This Crockpot Black Bean and Corn Salad is a refreshing and colorful dish that’s as nutritious as it is tasty. The combination of black beans and corn creates a satisfying base, while the spices and lime juice provide a tangy, flavorful kick. Whether served as a side dish at a BBQ or enjoyed as a light lunch, this salad is a crowd-pleaser that can be prepared ahead of time for added convenience.
Crockpot Black Bean Enchiladas
Crockpot Black Bean Enchiladas offer a delicious, hands-off way to enjoy the flavors of classic enchiladas with the added benefit of being easy to prepare. Black beans take center stage in these enchiladas, combined with enchilada sauce and cheese, then slow-cooked to perfection. This is a great vegetarian alternative that still packs a punch of flavor.
Ingredients:
- 2 cans black beans, drained and rinsed
- 1 can enchilada sauce
- 8 small corn tortillas
- 1 cup shredded cheese (cheddar or Mexican blend)
- 1 onion, chopped
- 2 cloves garlic, minced
- 1 tsp ground cumin
- 1/2 tsp chili powder
- Salt and pepper to taste
- Fresh cilantro for garnish (optional)
Instructions:
- In a skillet, sauté the onion and garlic until softened, about 5 minutes.
- In the crockpot, pour a small amount of enchilada sauce to coat the bottom. Layer four tortillas on top, overlapping them as needed.
- Spread half of the black beans over the tortillas, then top with sautéed onions and garlic. Sprinkle with half of the shredded cheese.
- Repeat with another layer of tortillas, beans, onions, and cheese.
- Pour the remaining enchilada sauce over the top and sprinkle with the remaining cheese.
- Cover and cook on low for 4-5 hours or high for 2-3 hours, until the cheese is melted and the flavors have melded.
- Garnish with cilantro and serve.
Crockpot Black Bean Enchiladas are a delicious, no-fuss way to enjoy the flavors of a traditional Mexican dish. The slow cooker makes the process incredibly easy, allowing the flavors to blend beautifully while you go about your day. The combination of black beans, enchilada sauce, and melted cheese makes for a satisfying and comforting meal that’s sure to become a family favorite.
Crockpot Black Bean Breakfast Casserole
For a hearty and nutritious breakfast or brunch, try this Crockpot Black Bean Breakfast Casserole.
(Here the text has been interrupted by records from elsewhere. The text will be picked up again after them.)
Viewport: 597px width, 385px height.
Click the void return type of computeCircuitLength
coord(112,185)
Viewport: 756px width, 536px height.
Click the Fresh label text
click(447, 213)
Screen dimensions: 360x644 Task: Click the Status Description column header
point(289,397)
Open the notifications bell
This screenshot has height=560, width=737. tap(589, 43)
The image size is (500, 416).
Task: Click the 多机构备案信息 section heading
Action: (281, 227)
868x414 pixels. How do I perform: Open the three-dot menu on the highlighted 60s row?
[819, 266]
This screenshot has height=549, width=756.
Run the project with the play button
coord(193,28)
This dish combines black beans with eggs, cheese, and veggies to create a filling, protein-packed casserole that’s perfect for busy mornings. It’s simple to throw together the night before and let the slow cooker do the work while you sleep.
Ingredients:
- 1 can black beans, drained and rinsed
- 6 eggs, beaten
- 1 cup shredded cheese (cheddar or Mexican blend)
- 1/2 cup milk
- 1 bell pepper, chopped
- 1 onion, chopped
- 1 cup frozen spinach, thawed and drained
- 1 tsp cumin
- 1/2 tsp paprika
- Salt and pepper to taste
Instructions:
- Spray the crockpot with non-stick spray to prevent sticking.
- Layer the bottom of the crockpot with black beans, followed by the chopped bell pepper, onion, and spinach.
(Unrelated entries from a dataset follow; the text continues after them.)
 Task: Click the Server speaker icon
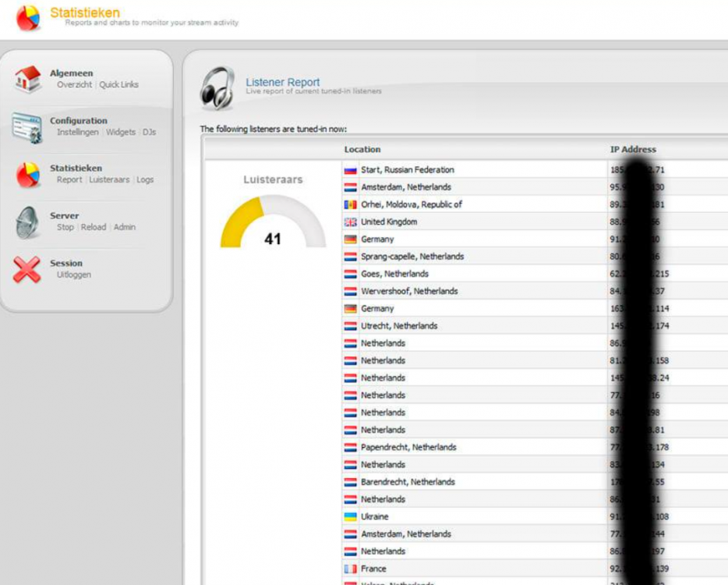point(27,222)
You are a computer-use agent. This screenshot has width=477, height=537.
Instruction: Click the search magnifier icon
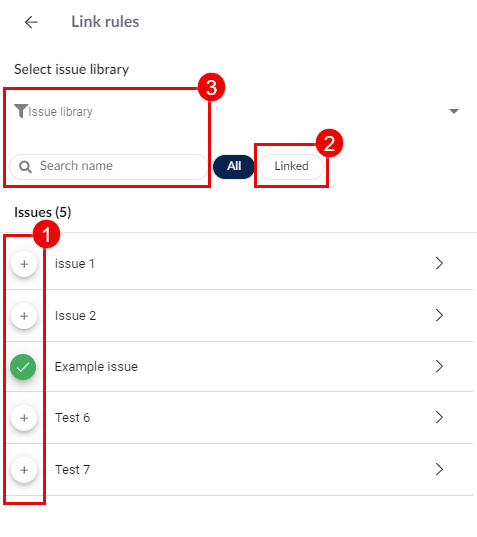click(x=25, y=167)
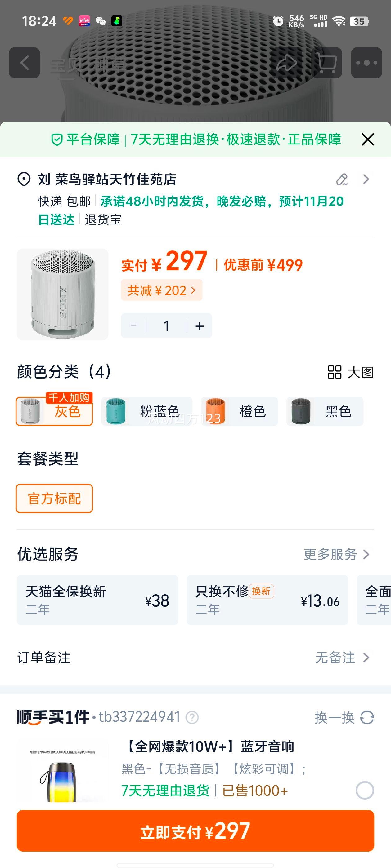Refresh add-on suggestions with 换一换

(x=344, y=717)
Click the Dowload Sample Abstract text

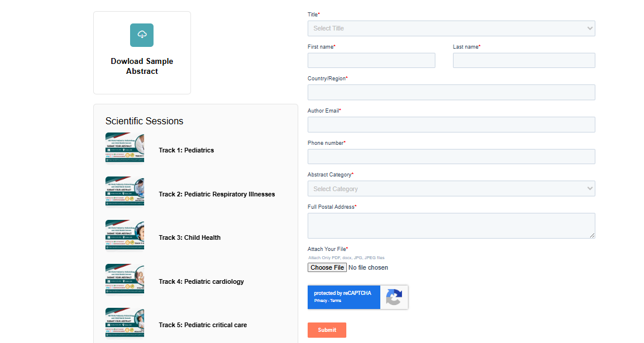point(142,66)
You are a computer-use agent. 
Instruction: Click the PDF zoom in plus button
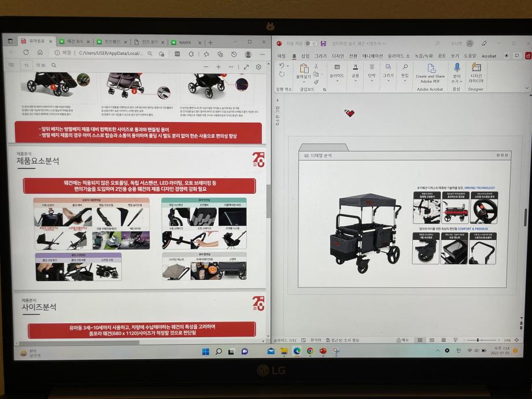pyautogui.click(x=218, y=67)
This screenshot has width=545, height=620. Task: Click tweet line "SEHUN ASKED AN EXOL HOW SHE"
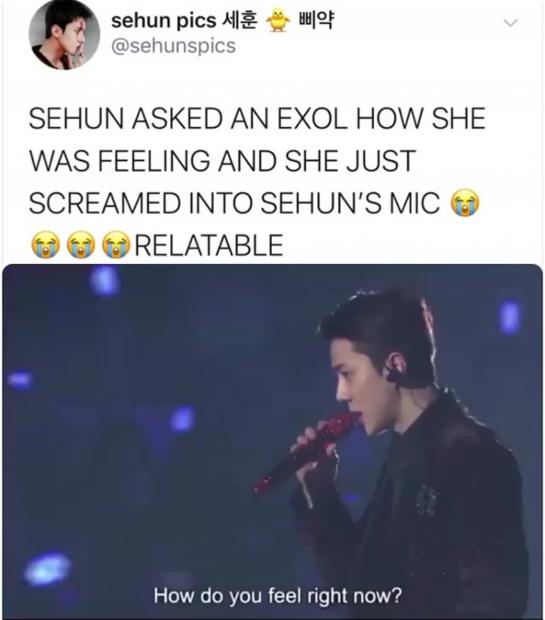click(257, 118)

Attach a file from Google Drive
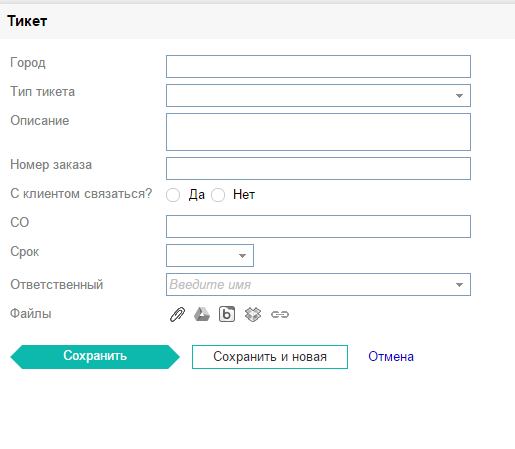pyautogui.click(x=202, y=314)
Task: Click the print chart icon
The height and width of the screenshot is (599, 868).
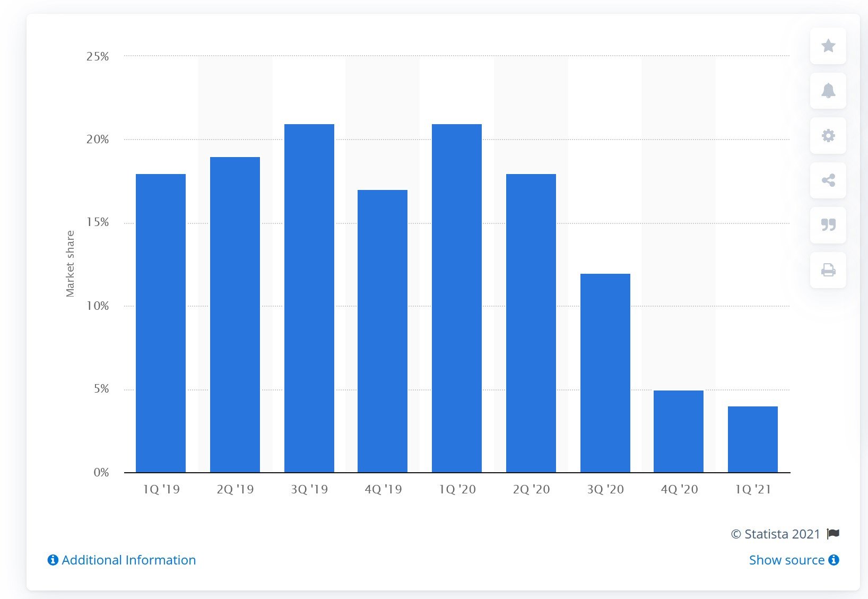Action: (828, 271)
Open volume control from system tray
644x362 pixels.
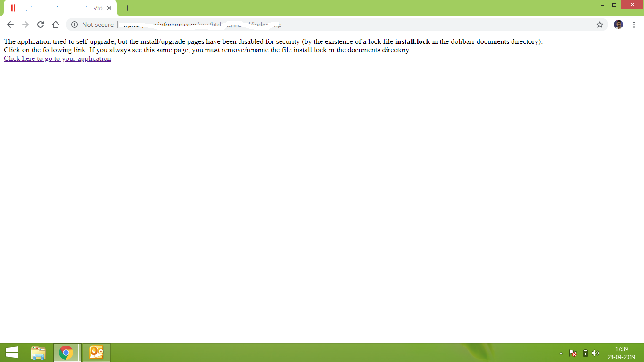[595, 353]
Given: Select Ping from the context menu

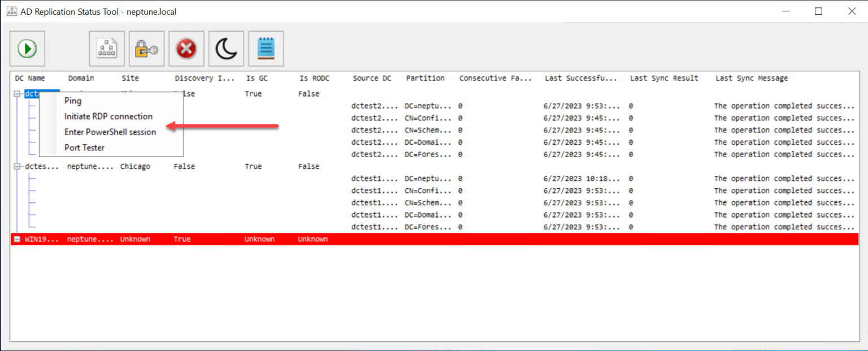Looking at the screenshot, I should point(72,101).
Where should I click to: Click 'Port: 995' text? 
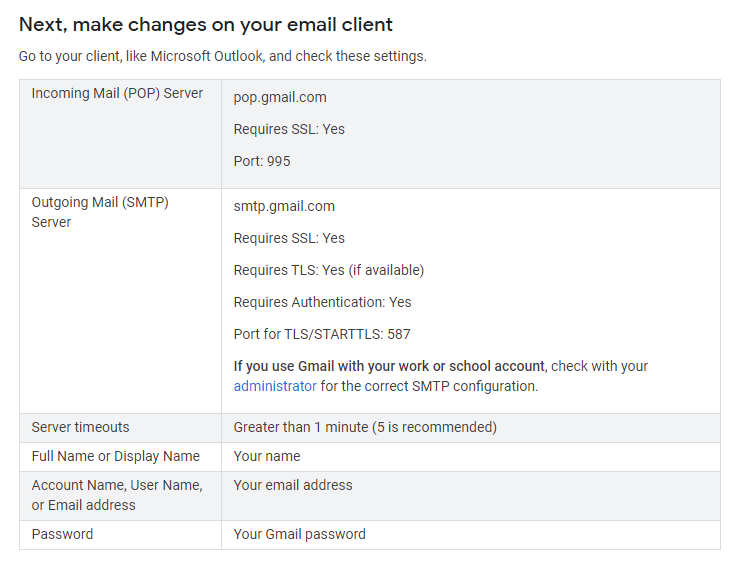(262, 161)
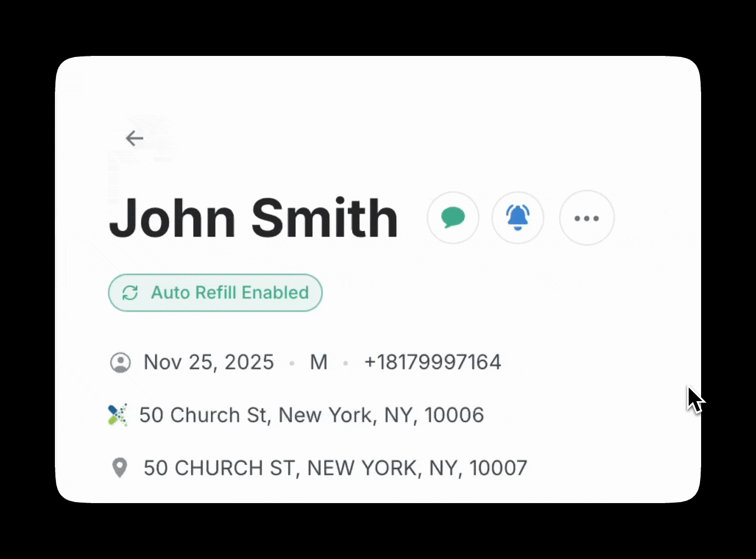Click the phone number +18179997164
The image size is (756, 559).
coord(433,362)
- In a separate bowl, whisk together the eggs, milk, cumin, paprika, salt, and pepper.
- Pour the egg mixture over the veggies and beans in the crockpot.
- Sprinkle shredded cheese on top.
- Cover and cook on low for 4-5 hours or until the eggs are fully set and cooked through.
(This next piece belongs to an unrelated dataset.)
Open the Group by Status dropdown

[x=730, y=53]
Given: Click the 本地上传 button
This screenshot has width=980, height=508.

- Serve hot, garnished with fresh herbs if desired.
This Crockpot Black Bean Breakfast Casserole is a convenient and nutritious way to start your day. The black beans add a hearty texture, while the eggs and cheese bring richness and flavor. It’s an easy, make-ahead meal that’s perfect for busy mornings, and you can customize it with your favorite veggies or spices. Enjoy it as a breakfast or brunch option that will keep you full and satisfied all day long.
Crockpot Black Bean and Quinoa Bowl
The Crockpot Black Bean and Quinoa Bowl is a protein-packed, gluten-free meal that’s perfect for a healthy lunch or dinner. With black beans and quinoa as the base, this dish is full of fiber, vitamins, and minerals. The slow-cooked ingredients come together to create a nourishing, flavorful bowl that’s both filling and satisfying.
Ingredients:
- 1 can black beans, drained and rinsed
- 1 cup quinoa, rinsed
- 1 onion, chopped
- 1 bell pepper, chopped
- 1 can diced tomatoes
- 2 cups vegetable broth
- 1 tsp cumin
- 1 tsp chili powder
- 1/2 tsp paprika
- Salt and pepper to taste
- Fresh lime wedges for serving
- Fresh cilantro for garnish
Instructions:
- Add the black beans, quinoa, onion, bell pepper, diced tomatoes, vegetable broth, cumin, chili powder, paprika, salt, and pepper to the crockpot.
- Stir everything together and cover. Cook on low for 6-7 hours or on high for 3-4 hours, until the quinoa is fully cooked and the vegetables are tender.
- Taste and adjust the seasoning with more salt, pepper, or spices if needed.
- Serve the mixture in bowls, garnished with fresh cilantro and lime wedges.
This Crockpot Black Bean and Quinoa Bowl is a wholesome and satisfying meal that’s perfect for any time of the day. The black beans and quinoa provide a hearty, nutritious base, while the spices add warmth and depth. It’s a great meal prep option and can be easily customized with your favorite toppings or additional vegetables. This dish is not only filling but also packed with nutrients, making it a great addition to your healthy eating routine.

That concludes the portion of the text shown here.